John Richards Kelly (28 February 1844 – 20 July 1922) was a British barrister and Conservative Party politician.

He was the second son of Frederic Festus Kelly of Chessington, Surrey and his wife Harriet née Richards. At the time of his birth his father was the Inspector of Letter Carriers for the General Post Office. He was also in charge of producing the Post Office Directory which he subsequently refounded as a private publication.

John attended Eton College and went up to Trinity Hall, Cambridge in 1862 from where he graduated with a B.A. in 1870. In the same year he began studying law at the Inner Temple and was called to the bar in 1878. He practiced on the South Eastern Circuit. He worked for a time as a Law Times reporter in the High Court of Justice. In 1879 he married his cousin, Fanny Lydia Kelly.
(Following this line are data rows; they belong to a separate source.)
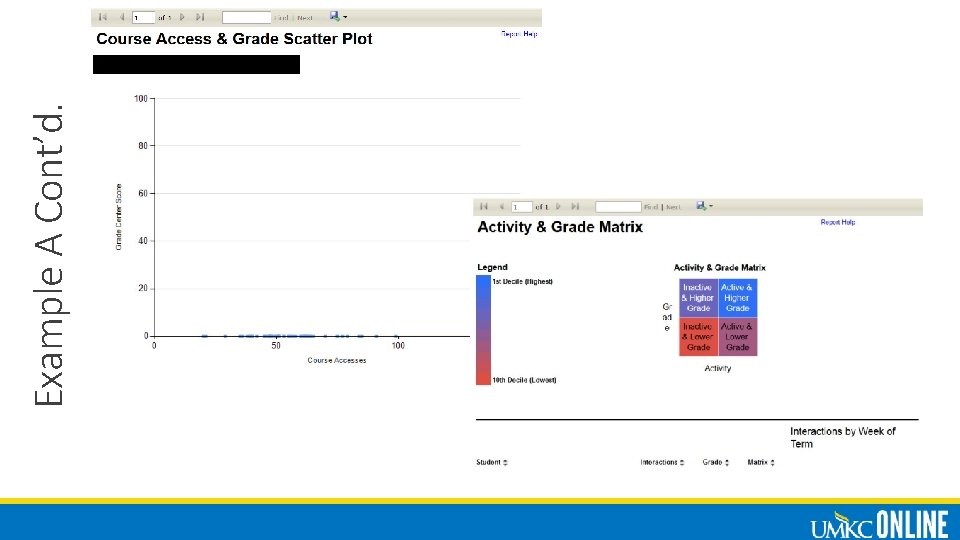Go to previous page in scatter plot toolbar
Image resolution: width=960 pixels, height=540 pixels.
pyautogui.click(x=122, y=17)
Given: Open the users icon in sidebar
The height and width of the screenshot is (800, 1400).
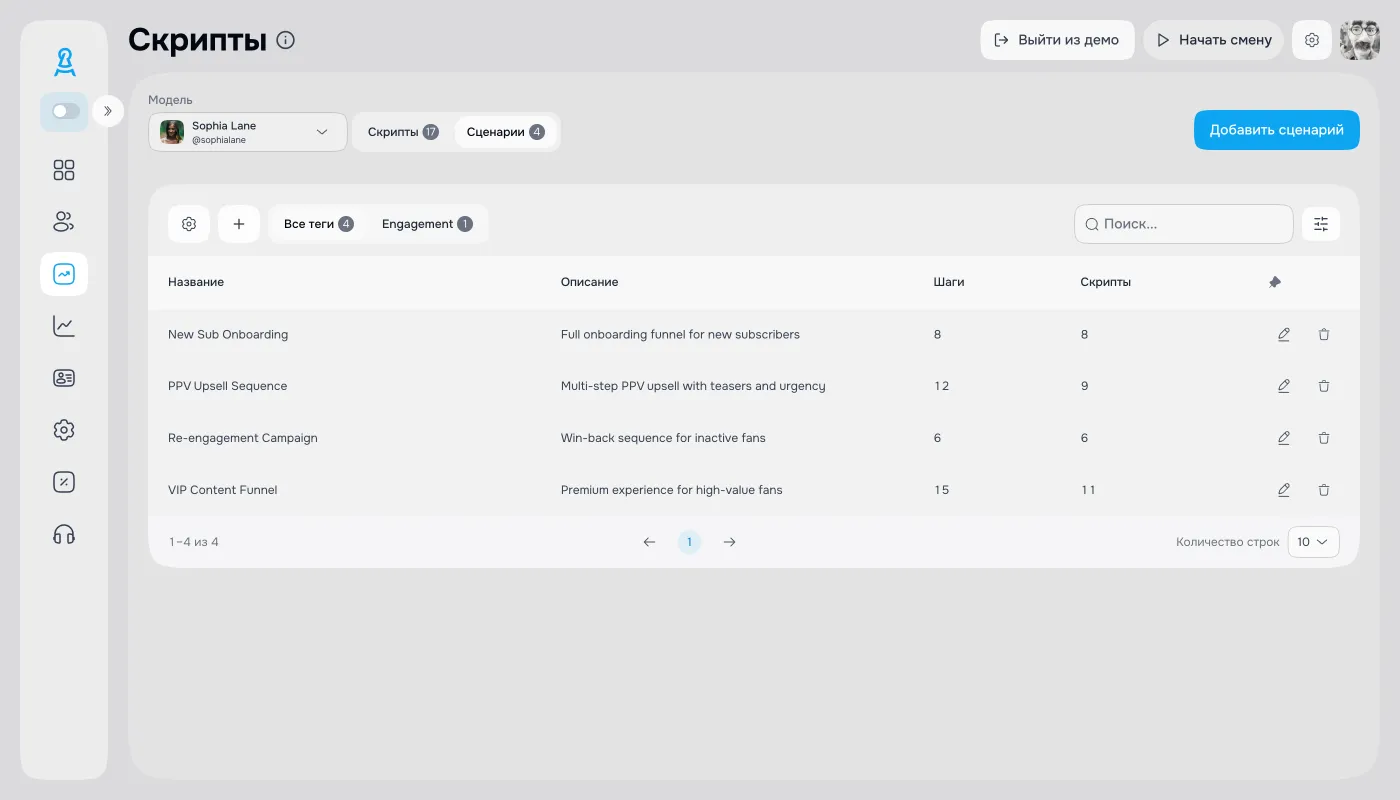Looking at the screenshot, I should pos(64,222).
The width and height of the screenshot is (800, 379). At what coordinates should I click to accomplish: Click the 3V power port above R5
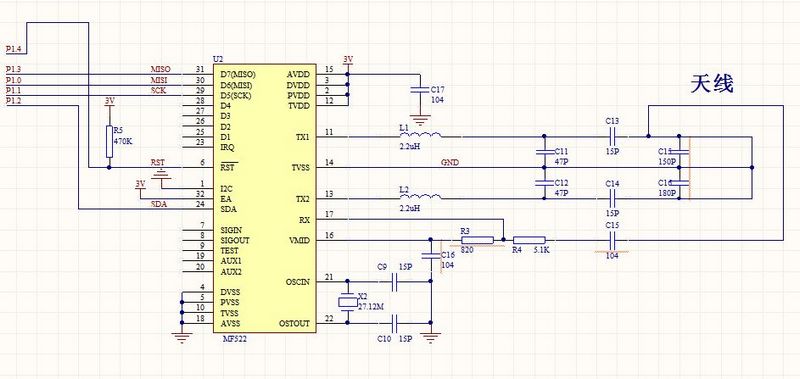point(109,102)
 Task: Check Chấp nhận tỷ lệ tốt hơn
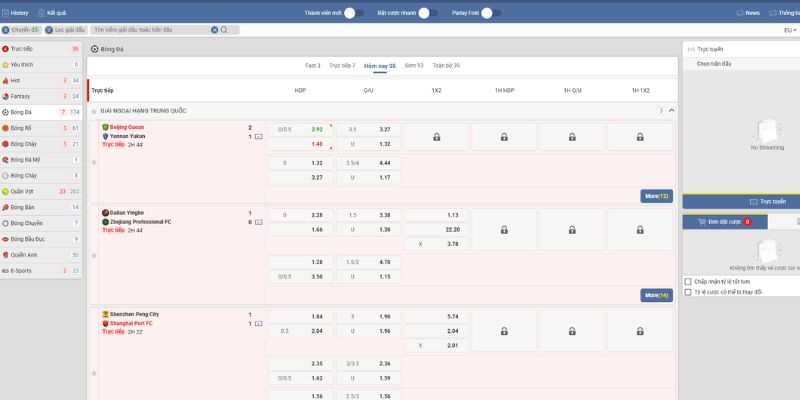coord(688,282)
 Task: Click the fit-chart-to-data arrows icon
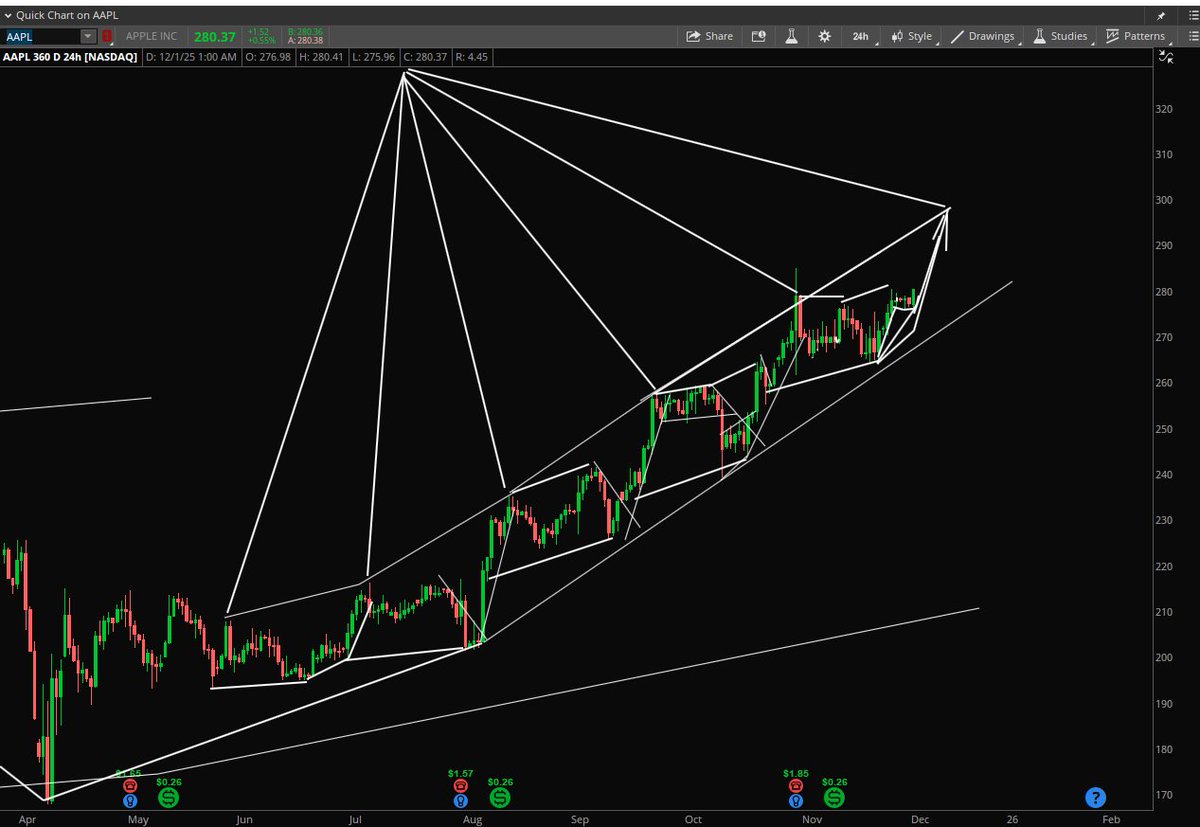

In 1883 he inherited his father's interests in Kelly's Directories Ltd., and became a director of the company. His nephew was the painter Sir Gerald Kelly.

In 1886, he was selected as Conservative Party candidate to contest the constituency of Camberwell North at the general election. His elder brother was well known in the area as vicar of Camberwell, and Kelly benefited from a split in the Liberal Party over Irish Home Rule, with two rival Liberal candidates in the field. He succeeded in winning the seat for the Conservatives, but proved to be unpopular with a section of his own party, and it came as little surprise when he was defeated at the next general election in 1892. He did not stand for Parliament again.

He died at his home in Worplesdon, Surrey in July 1922 aged 78.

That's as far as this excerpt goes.